— Ты иди, Мишка. Скажи нашим. Я еще посижу, может, Танька выглянет, — тихо проговорил Леонид и посмотрел на Мишу совершенно пьяными глазами.
Миша хлопнул его по плечу и выскочил на улицу. На улице подхватил пригоршню снега, слепил снежок, швырнул со всей силы в ствол старой липы, подпрыгнул, нелепо выкинув ноги, и побежал домой. По дороге завернул в кондитерский, долго смотрел на шоколадный набор в огромной коробке с роскошной картонной розой, потом заплатил в кассу сорок четыре копейки и купил четыре маленькие золотые медальки с выпуклой надписью: «Слава Октябрю!» Марья Семеновна, Евдокия Васильевна и Ляля сидели за круглым столом, положив ладони на скатерть, и не отрываясь глядели на входную дверь. Миша вошел, снял ботинки, пальто, шапку, пригладил у зеркала волосы и подошел к столу. Марья Семеновна, Евдокия Васильевна и Ляля молча перевели взгляд на него.
— Вот, — сказал Миша и выдал каждой по медальке.
Потом развернул свою и целиком запихнул в рот.

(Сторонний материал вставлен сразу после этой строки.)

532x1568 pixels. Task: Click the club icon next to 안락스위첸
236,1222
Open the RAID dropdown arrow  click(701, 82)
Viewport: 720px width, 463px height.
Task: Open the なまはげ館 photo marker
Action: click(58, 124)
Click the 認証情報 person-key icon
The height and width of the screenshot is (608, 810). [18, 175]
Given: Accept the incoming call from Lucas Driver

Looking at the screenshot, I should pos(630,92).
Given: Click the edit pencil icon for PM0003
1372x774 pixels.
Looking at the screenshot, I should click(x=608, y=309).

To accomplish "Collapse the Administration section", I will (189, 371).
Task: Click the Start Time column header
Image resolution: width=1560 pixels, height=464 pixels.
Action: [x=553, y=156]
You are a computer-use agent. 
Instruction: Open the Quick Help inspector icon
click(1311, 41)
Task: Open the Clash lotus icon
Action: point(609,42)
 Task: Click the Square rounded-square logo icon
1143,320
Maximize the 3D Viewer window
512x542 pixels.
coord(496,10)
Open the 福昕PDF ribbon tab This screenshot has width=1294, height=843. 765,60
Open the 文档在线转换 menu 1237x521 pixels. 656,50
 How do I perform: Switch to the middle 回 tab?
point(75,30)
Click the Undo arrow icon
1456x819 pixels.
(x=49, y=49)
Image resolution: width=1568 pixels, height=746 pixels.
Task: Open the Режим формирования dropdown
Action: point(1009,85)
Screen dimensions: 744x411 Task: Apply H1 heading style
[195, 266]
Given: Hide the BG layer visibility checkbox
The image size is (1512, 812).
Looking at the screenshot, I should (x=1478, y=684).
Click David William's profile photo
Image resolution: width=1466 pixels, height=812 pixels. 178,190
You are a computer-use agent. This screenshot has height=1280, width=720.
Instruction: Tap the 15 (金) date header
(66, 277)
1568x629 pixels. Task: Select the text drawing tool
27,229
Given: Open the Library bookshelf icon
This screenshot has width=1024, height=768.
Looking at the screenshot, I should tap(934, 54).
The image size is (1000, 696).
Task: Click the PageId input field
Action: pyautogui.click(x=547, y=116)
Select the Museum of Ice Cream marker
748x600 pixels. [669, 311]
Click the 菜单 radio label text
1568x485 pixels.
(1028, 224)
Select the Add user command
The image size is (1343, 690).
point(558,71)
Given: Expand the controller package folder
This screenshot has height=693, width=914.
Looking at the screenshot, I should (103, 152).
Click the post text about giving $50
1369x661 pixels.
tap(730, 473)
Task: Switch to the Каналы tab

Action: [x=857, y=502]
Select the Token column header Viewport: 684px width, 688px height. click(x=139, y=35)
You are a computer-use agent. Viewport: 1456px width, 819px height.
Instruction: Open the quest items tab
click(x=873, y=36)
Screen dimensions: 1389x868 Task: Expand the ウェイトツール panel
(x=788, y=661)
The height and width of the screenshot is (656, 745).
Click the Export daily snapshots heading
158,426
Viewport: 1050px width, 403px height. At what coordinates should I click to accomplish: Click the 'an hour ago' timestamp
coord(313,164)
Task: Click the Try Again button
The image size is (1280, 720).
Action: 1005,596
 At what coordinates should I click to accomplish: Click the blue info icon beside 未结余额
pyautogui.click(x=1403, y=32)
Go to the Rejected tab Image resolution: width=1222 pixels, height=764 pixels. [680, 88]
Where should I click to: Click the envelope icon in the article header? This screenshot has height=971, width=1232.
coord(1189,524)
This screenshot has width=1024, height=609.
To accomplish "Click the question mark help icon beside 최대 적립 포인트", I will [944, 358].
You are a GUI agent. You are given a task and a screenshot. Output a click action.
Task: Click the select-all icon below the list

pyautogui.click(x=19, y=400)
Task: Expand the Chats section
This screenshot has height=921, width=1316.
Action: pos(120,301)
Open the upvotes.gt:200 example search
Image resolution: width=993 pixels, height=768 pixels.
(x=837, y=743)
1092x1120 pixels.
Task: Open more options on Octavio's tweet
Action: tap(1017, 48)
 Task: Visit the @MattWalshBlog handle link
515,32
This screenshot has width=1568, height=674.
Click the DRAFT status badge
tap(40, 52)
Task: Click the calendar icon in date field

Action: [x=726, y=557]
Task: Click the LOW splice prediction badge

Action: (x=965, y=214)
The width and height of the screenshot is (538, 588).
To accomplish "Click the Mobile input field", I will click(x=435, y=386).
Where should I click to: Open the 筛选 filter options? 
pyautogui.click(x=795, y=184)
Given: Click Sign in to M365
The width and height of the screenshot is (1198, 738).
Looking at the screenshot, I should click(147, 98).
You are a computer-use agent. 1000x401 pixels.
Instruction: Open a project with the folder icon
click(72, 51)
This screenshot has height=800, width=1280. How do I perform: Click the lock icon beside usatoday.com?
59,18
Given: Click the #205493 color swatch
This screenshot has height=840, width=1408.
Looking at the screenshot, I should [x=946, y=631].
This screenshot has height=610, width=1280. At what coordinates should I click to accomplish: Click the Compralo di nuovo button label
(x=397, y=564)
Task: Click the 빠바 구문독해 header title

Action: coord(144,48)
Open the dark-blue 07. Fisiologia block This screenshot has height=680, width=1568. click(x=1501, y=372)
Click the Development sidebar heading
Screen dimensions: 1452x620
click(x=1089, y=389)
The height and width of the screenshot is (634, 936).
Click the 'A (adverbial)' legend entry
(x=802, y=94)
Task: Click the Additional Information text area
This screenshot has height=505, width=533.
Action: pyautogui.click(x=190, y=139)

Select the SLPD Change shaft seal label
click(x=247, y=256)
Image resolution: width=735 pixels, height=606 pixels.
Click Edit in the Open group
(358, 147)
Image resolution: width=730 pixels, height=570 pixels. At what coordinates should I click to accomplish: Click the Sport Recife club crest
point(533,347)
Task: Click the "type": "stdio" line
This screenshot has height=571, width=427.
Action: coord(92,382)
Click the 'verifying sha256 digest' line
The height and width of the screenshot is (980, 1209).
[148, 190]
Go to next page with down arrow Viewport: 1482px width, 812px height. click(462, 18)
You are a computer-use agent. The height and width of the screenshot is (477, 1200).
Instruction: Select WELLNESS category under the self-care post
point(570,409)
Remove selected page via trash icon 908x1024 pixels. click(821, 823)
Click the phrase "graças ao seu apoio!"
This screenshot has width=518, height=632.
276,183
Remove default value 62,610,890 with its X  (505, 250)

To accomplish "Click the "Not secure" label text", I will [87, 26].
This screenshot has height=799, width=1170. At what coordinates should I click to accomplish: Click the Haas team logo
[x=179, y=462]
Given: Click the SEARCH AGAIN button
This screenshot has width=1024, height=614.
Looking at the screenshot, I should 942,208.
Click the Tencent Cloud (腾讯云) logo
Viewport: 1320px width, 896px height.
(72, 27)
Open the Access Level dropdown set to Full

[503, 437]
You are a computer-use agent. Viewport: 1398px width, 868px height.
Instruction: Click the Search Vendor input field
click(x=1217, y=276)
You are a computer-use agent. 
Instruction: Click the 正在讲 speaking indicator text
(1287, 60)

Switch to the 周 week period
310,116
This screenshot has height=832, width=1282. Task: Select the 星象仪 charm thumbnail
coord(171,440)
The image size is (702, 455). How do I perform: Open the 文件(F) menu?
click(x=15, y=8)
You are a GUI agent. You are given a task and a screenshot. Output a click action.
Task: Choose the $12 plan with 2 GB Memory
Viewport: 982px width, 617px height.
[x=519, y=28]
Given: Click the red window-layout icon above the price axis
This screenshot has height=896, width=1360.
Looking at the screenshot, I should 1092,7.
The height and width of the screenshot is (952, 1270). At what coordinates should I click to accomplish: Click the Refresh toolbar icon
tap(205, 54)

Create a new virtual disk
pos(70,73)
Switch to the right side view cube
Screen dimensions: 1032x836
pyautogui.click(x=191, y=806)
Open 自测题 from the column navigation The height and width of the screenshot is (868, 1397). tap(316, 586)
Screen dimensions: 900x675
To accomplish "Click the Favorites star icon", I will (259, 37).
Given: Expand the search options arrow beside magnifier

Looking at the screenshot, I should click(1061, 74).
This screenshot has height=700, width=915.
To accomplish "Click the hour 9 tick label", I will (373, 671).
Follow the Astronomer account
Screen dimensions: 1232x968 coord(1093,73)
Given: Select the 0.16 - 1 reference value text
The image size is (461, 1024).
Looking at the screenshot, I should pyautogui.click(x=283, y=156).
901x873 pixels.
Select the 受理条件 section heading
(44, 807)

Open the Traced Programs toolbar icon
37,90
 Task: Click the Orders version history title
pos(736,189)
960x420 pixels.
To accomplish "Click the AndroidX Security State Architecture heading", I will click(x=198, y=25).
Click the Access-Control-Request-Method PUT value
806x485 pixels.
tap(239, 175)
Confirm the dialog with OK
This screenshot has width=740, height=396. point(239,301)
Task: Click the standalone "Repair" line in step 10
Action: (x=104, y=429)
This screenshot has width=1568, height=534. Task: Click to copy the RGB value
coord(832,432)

В день возвращения Татьяны из роддома был объявлен полный сбор. Марья Семеновна пекла пироги. Ляля крутила форшмак из селедки. Евдокия Васильевна притащила целый ворох старых, выцветших, еще Татьяниных, пеленок. Марья Семеновна покрутила носом, но пеленки взяла. Капа разучила новую арию. Какую — спрашивать боялись. Встречать Татьяну Леонид поехал один — остальным было недосуг. Ждали с бутылкой шампанского наперевес. Когда Леонид с Татьяной вошли в комнату, вдвоем держа Катьку, крест-накрест перечеркнутую синей мальчиковой лентой — о ленте этой вспомнили в последний момент и разыскать красную не успели, — Миша выстрелил в потолок шампанской пробкой, и Катька тут же заорала благим матом. С тех пор она не умолкала ни на секунду. Марья Семеновна протянула руки, и Леонид осторожно вложил в них орущий кулек. Лицо Марьи Семеновны дрогнуло, расползлось, и Татьяна с ужасом и удивлением увидела, как она плачет — беззвучно и по-детски беспомощно. Евдокия Васильевна подтолкнула Марью Семеновну плечом, по-хозяйски отняла Катьку, отвернула край одеяльца от малинового личика, внимательно рассмотрела нос пумпочкой, закатившиеся от плача глазенки, белесые бровки и кивнула одобрительно.
— Покоя дитю дайте. Устроили посиделки, — недовольно пробормотала она и, прижимая Катьку к груди, утащила в соседнюю комнату.
— Вот видите, Марья Семеновна, какая у вас Танечка молодец, — изящно подцепив на вилку кусочек красной рыбки и сделав рукой округлый, эдакий обобщающий жест, произнесла такими же красными, как рыбка, губами Капа. — Не прошло и года, как поженились, когда у вас, кстати, годовщина? Ну да, ну да, я так и думала.